Saved entries:
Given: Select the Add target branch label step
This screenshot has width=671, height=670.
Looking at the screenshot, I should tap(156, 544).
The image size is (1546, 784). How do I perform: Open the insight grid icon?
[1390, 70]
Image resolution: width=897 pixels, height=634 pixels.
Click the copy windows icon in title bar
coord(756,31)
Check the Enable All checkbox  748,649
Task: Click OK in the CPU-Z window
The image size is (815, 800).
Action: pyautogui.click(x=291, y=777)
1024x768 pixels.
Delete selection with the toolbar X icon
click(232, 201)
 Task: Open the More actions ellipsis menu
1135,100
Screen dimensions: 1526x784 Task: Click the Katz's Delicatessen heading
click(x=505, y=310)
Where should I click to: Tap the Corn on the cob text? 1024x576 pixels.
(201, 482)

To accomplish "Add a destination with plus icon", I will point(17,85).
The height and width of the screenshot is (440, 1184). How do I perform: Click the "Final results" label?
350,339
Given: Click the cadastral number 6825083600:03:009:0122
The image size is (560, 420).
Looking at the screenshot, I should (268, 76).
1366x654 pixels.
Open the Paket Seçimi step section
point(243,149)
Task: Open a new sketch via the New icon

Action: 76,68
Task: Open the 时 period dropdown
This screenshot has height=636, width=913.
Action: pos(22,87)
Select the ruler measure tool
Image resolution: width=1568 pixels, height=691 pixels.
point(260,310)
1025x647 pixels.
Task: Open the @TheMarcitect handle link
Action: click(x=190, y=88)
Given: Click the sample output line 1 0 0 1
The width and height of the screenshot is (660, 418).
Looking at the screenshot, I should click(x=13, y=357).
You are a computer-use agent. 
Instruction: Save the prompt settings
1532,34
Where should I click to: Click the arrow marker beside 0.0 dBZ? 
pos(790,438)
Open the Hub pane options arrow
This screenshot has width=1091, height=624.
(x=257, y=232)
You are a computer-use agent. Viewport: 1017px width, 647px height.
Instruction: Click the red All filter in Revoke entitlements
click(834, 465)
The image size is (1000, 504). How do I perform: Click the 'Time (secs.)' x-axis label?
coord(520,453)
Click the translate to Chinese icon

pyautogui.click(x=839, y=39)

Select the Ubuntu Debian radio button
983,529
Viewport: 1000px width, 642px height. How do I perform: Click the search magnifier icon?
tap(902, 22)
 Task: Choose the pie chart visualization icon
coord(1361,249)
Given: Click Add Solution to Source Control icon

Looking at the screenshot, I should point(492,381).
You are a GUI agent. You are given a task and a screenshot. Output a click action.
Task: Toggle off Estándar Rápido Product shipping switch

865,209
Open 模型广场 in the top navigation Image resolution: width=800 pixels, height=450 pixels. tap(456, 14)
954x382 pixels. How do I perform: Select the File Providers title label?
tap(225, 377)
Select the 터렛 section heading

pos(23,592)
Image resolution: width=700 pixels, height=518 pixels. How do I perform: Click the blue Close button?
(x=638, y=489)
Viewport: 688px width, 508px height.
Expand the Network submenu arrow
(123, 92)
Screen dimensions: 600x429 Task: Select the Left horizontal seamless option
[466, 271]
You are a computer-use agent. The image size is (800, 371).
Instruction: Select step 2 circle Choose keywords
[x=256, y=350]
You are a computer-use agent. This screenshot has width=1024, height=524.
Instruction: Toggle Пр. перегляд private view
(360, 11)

#### [What you have to do]
Would you please copy every line of the data exactly?

#### [Written solution]
Given: Select the Add target branch label step
This screenshot has width=671, height=670.
Looking at the screenshot, I should tap(156, 544).
The image size is (1546, 784). How do I perform: Open the insight grid icon?
[1390, 70]
Image resolution: width=897 pixels, height=634 pixels.
Click the copy windows icon in title bar
coord(756,31)
Check the Enable All checkbox  748,649
Task: Click OK in the CPU-Z window
The image size is (815, 800).
Action: pyautogui.click(x=291, y=777)
1024x768 pixels.
Delete selection with the toolbar X icon
click(232, 201)
 Task: Open the More actions ellipsis menu
1135,100
Screen dimensions: 1526x784 Task: Click the Katz's Delicatessen heading
click(x=505, y=310)
Where should I click to: Tap the Corn on the cob text? 1024x576 pixels.
(201, 482)

To accomplish "Add a destination with plus icon", I will point(17,85).
The height and width of the screenshot is (440, 1184). How do I perform: Click the "Final results" label?
350,339
Given: Click the cadastral number 6825083600:03:009:0122
The image size is (560, 420).
Looking at the screenshot, I should (268, 76).
1366x654 pixels.
Open the Paket Seçimi step section
point(243,149)
Task: Open a new sketch via the New icon

Action: 76,68
Task: Open the 时 period dropdown
This screenshot has height=636, width=913.
Action: pos(22,87)
Select the ruler measure tool
Image resolution: width=1568 pixels, height=691 pixels.
point(260,310)
1025x647 pixels.
Task: Open the @TheMarcitect handle link
Action: click(x=190, y=88)
Given: Click the sample output line 1 0 0 1
The width and height of the screenshot is (660, 418).
Looking at the screenshot, I should click(x=13, y=357).
You are a computer-use agent. 
Instruction: Save the prompt settings
1532,34
Where should I click to: Click the arrow marker beside 0.0 dBZ? 
pos(790,438)
Open the Hub pane options arrow
This screenshot has width=1091, height=624.
(x=257, y=232)
You are a computer-use agent. Viewport: 1017px width, 647px height.
Instruction: Click the red All filter in Revoke entitlements
click(834, 465)
The image size is (1000, 504). How do I perform: Click the 'Time (secs.)' x-axis label?
coord(520,453)
Click the translate to Chinese icon

pyautogui.click(x=839, y=39)

Select the Ubuntu Debian radio button
983,529
Viewport: 1000px width, 642px height. How do I perform: Click the search magnifier icon?
tap(902, 22)
 Task: Choose the pie chart visualization icon
coord(1361,249)
Given: Click Add Solution to Source Control icon

Looking at the screenshot, I should point(492,381).
You are a GUI agent. You are given a task and a screenshot. Output a click action.
Task: Toggle off Estándar Rápido Product shipping switch

865,209
Open 模型广场 in the top navigation Image resolution: width=800 pixels, height=450 pixels. tap(456, 14)
954x382 pixels. How do I perform: Select the File Providers title label?
tap(225, 377)
Select the 터렛 section heading

pos(23,592)
Image resolution: width=700 pixels, height=518 pixels. How do I perform: Click the blue Close button?
(x=638, y=489)
Viewport: 688px width, 508px height.
Expand the Network submenu arrow
(123, 92)
Screen dimensions: 600x429 Task: Select the Left horizontal seamless option
[466, 271]
You are a computer-use agent. The image size is (800, 371).
Instruction: Select step 2 circle Choose keywords
[x=256, y=350]
You are a computer-use agent. This screenshot has width=1024, height=524.
Instruction: Toggle Пр. перегляд private view
(360, 11)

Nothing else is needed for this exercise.